Closed ants2021 closed 3 years ago

ants2021 commented 3 years ago

New to ANTsPy.

After running the 'C' example (https://github.com/stnava/C), five files were generated in the output folder.

One is "antsr0VelocityField.nii.gz" with dimensionality of (150, 150, 8, 1, 2).

150 150 represent the input image dimensions,

I wonder what '8, 1, 2' represent.

Does '2' represent the two components of a velocity vector field as shown in the following figure?

image

Thanks in advance.

stnava commented 3 years ago
>>> ants.image_read("antsr0VelocityField.nii.gz")
ANTsImage (RPI)
     Pixel Type : float (float32)
     Components : 2
     Dimensions : (150, 150, 8)
     Spacing    : (1.0, 1.0, 1.0)
     Origin     : (0.0, 0.0, 0.0)
     Direction  : [ 1.  0.  0.  0. -1.  0.  0.  0.  1.]

try using the ants reader - it's a velocity field as defined https://en.wikipedia.org/wiki/Flow_velocity

so the "extra" dimension (8) is time.

space - x, y = (150,150) time - t = 8 components = dx,dy = 2

ants2021 commented 3 years ago

Thanks for your prompt reply.

I wonder if there is a document or something like (best users' guide) for the whole pipeline and tuning the parameters and explaining them.

I wonder if it possible to apply Bayesian optimisation to find the optimal parameters for a registration.

ntustison commented 3 years ago

There are a couple papers that you can see in the README file in the ANTs GitHub repo. You might want to start with this one.

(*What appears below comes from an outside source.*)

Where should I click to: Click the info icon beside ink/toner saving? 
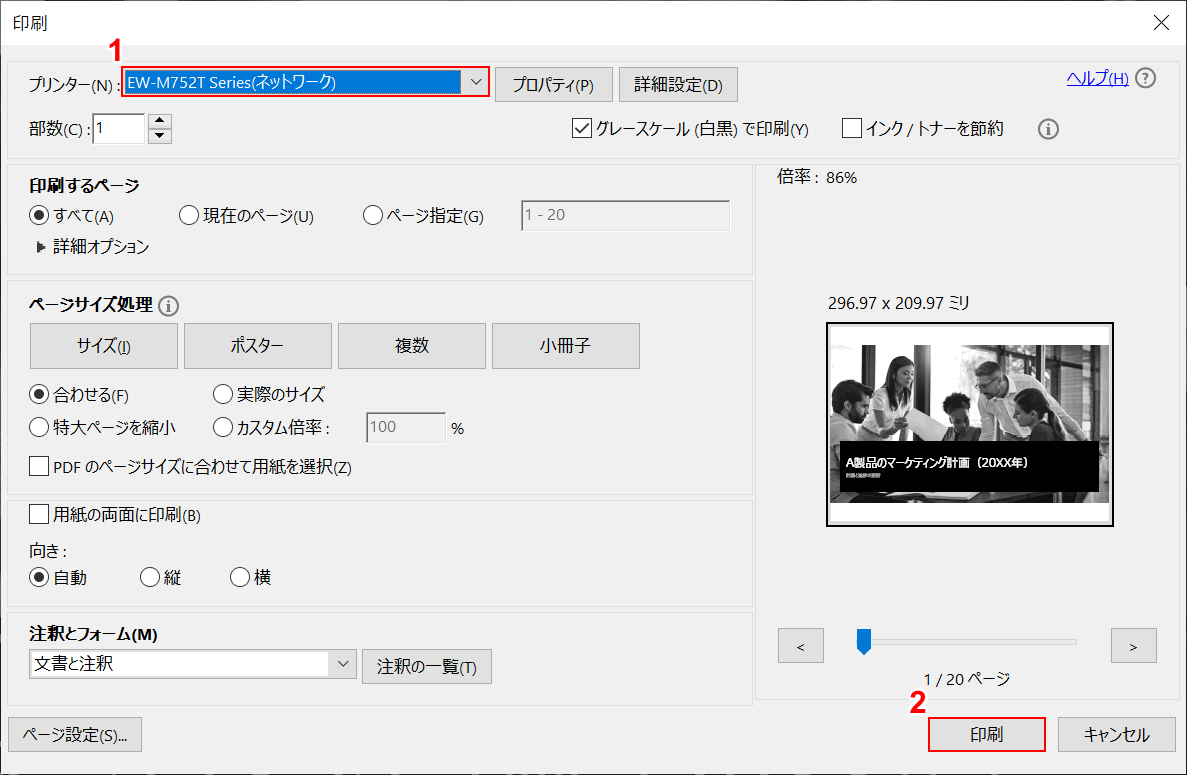[1048, 129]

stnava commented 3 years ago

there are several papers on such topics as well as several tutorials and user guides. you can google for them or read the documentation pages.

yes - you can run a parameter search to find the "best" registration parameters assuming you can define "best" objectively and quantitatively.

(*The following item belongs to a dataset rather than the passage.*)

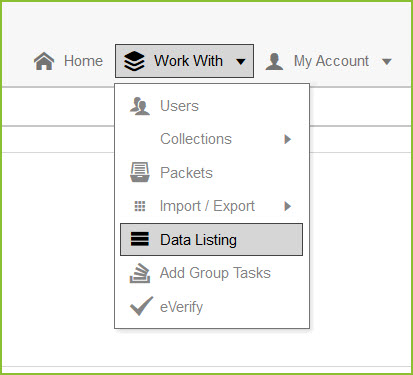Screen dimensions: 413x375
Task: Choose Add Group Tasks option
Action: pyautogui.click(x=212, y=273)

ants2021 commented 3 years ago

Thank you very much for your responses that are really helpful.

Yes. I have read through yours 2011 paper https://pubmed.ncbi.nlm.nih.gov/20851191/, which gives me a bird's view of registration.

I am going to read the one pointed by @ntustison.

@stnava, I wonder if you would be kind enough to point me to the documents. I have run through the 'cars' example (https://github.com/stnava/cars).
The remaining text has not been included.